A slurry of top tier data today paint a picture of weak credit, weak housing and still soggy retail sales. These trends have been evident for a while and are probably not a massive shock to the RBA, although they leave the possibility of an interest rate cut alive.
Each of today’s indicators is important in their own right: the fact that all of them are erring on the side of weakness makes the situation problematic.
Just to reiterate: Housing credit growth rose 5.3% in the year to January – the weakest growth in this indicator in almost 35 years. Personal credit fell 1.4% in the year to January and has fallen in 8 out of the last 10 months. Business credit fell in January but is 1.2% higher over the year.
Retail sales, which make up around one-fifth of GDP, rose 0.3% in January, but this follows monthly changes of a 0.1% fall in December, no change in November and a rise of 0.1% in October. In the last four months, retail sales have been very soft with next to zero growth.

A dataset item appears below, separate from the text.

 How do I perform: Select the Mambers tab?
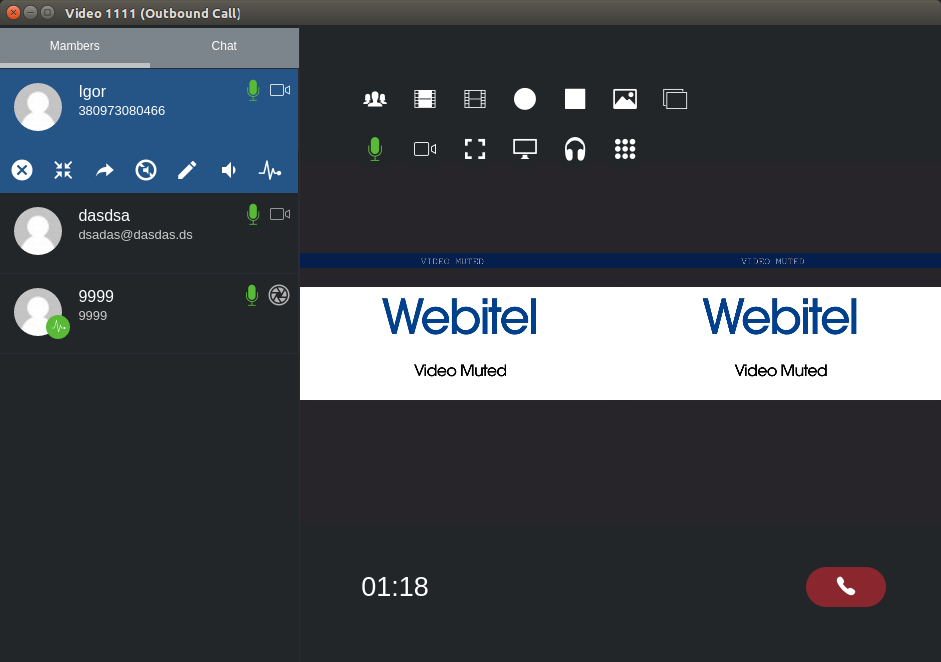75,46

On credit and retail sales, it looks like the consumer funk of the last couple of years continued into 2012, notwithstanding the 50 basis points of interest rate cuts in the latter months of 2011.
There was also a 7.3% fall in new homes sales in January, confirming just how sluggish the interest rate sensitive housing sector is.
In other news, construction work done also fell a hefty 4.6% in real terms in the December quarter, but it must be noted this followed a sharp rise in the previous quarter.
The case for easier monetary policy remains strong, although the RBA still has a bee in its bonnet about the mining boom, a tight labour market and improving global economic and market conditions.
A rate cut could be delivered at any meeting – a cut in February would not have been out of place given the run of recent data and the now bubble-ish Australian dollar. Whether the RBA cuts in March is not at all clear. There is no doubt it could (should) cut interest rate without fuelling a lift in inflation. This judgment is shared by many Board members, but whether the news between the February RBA Board meeting and now is sufficiently soft for that judgment to spread to the doubting Thomas' on the Board will be revealed on 6 March.